UPDATE: August 16 at 3:45 pm. Tesla contacted us to clarify the remarks attributed to Ganesh Srivats by Fast Company. We originally reported that Tesla was planning a new sales model. The company asked us to amend that to say a new design for its stores is in the works. The original story has been updated accordingly.
Ganesh Srivats, Tesla’s vice president of North American sales, tells Fast Company the company is poised to introduce a total redesign of its stores. “We’re throwing preconceived notions of auto sales out the window and starting from the ground up.” He declined to offer any details.
Srivats was previously a senior vice president at Burberry before moving to Tesla last year. He knows a thing or two about marketing and has nothing but contempt for the traditional way cars are sold. “When you go to a dealership, there’s all this sort of doubt about the process,” he says. “The haggling, all the nastiness around it. Did I pay the same amount as the next customer? Did I get tricked?”
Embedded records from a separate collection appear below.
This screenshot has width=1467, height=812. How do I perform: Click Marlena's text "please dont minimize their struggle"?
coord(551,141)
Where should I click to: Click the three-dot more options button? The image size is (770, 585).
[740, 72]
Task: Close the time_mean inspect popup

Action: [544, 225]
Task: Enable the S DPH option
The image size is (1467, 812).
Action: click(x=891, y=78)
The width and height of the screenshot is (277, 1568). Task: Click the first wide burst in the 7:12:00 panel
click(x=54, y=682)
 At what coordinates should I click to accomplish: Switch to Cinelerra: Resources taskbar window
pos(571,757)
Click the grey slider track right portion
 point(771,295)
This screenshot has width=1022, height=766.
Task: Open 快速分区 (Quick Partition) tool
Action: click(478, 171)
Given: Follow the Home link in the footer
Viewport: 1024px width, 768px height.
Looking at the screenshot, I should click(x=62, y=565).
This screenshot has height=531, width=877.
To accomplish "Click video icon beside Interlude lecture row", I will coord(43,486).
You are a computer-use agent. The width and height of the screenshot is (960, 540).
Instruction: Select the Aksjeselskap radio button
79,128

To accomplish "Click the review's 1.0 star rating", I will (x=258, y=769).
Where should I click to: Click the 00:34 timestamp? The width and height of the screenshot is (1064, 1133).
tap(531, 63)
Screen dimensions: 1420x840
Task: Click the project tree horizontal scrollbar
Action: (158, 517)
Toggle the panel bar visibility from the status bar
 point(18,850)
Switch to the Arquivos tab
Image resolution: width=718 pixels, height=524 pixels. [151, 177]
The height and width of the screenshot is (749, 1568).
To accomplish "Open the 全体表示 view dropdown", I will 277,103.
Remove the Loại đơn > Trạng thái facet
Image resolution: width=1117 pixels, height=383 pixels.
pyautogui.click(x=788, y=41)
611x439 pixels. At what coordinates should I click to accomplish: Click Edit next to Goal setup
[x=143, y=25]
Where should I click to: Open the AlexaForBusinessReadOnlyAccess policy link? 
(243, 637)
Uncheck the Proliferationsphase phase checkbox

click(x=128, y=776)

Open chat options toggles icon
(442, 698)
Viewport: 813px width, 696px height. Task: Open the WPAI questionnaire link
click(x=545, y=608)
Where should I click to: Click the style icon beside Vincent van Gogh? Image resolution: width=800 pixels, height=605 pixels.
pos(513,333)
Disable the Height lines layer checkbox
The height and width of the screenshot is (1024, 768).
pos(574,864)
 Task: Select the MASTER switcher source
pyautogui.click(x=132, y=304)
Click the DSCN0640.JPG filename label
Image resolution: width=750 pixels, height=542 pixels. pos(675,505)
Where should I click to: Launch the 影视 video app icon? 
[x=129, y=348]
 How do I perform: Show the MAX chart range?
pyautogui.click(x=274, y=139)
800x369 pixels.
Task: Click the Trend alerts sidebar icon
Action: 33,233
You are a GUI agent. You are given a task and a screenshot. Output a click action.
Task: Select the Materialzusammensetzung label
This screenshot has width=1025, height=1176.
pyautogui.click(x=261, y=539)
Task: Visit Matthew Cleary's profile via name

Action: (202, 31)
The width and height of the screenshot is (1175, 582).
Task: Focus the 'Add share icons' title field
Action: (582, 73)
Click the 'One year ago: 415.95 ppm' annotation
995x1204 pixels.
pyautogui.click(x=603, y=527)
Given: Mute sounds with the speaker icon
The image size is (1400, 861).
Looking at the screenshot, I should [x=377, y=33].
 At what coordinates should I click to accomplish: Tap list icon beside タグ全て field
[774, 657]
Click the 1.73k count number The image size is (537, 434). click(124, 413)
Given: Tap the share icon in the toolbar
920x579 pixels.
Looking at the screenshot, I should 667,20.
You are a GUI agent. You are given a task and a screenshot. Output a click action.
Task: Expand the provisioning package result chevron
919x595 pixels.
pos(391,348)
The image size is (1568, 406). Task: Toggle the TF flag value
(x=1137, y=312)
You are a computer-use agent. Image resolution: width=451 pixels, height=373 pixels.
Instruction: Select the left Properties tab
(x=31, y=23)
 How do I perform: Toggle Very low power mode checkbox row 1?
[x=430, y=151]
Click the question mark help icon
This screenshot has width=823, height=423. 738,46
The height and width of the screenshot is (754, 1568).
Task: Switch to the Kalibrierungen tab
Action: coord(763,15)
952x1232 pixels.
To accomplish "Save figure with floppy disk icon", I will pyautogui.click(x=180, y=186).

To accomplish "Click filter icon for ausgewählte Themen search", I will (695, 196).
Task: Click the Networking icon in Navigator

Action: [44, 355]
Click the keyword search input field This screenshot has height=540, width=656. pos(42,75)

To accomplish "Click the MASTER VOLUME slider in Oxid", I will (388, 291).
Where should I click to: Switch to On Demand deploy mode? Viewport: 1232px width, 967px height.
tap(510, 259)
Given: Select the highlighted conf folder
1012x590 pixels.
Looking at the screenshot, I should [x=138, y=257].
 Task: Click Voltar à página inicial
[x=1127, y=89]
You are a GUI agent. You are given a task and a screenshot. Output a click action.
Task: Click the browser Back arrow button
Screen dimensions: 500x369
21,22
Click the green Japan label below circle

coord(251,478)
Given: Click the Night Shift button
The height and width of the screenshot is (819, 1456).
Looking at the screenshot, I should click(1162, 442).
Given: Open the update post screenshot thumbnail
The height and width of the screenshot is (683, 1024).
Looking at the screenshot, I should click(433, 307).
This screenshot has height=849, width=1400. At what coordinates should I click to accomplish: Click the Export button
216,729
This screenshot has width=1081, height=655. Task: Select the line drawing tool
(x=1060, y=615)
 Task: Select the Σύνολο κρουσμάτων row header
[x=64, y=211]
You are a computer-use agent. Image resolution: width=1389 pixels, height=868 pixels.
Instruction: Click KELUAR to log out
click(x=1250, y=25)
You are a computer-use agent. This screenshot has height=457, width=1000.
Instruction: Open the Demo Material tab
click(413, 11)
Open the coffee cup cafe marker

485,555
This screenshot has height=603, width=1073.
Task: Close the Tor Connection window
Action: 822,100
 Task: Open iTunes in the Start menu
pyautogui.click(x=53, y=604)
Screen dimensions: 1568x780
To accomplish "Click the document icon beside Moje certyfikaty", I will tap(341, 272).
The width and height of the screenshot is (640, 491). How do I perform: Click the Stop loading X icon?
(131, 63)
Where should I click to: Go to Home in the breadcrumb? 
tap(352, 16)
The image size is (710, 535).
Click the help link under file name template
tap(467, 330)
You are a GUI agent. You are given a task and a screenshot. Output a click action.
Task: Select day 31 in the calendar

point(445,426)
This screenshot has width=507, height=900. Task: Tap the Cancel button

He says Tesla wants no part of that. “We knew we couldn’t rely on dealerships to promote our mission, to operate the business the way we wanted to, to provide this great customer experience. So we’ve really had to chart our own course.”
That course has put Tesla in conflict with other automakers and traditional dealers, who fear the disruption that Tesla’s way would cause to a system that has evolved slowly for the past 100 years. Unlike the Tesla fixed price model, the traditional way of selling cars is designed to maximize dealer profits, as sales staff are exhorted to “hold gross,” a reference to selling as close to sticker price as possible.
It’s not just powerful dealer organizations that oppose Tesla’s direct to customer sales model. Ford and General Motors have aggressively opposed Tesla’s efforts to change dealer franchise laws in several key states. The battles in Texas and Michigan have been particular nasty.
Few countries other than the US have franchise dealers systems. The European Union banned restrictive dealership models more than a decade ago. In Japan there is not a lot of wide open space for enormous car lots, so manufacturers send sales people out to market cars door to door.
If Tesla plans to sell 500,000 cars a year by 2018, it will need to beef up its sales structure. Tesla stores are already the envy of the industry, but Srivats indicates he thinks the company can do even better. He did not provide any clues as to when the first new stores will appear.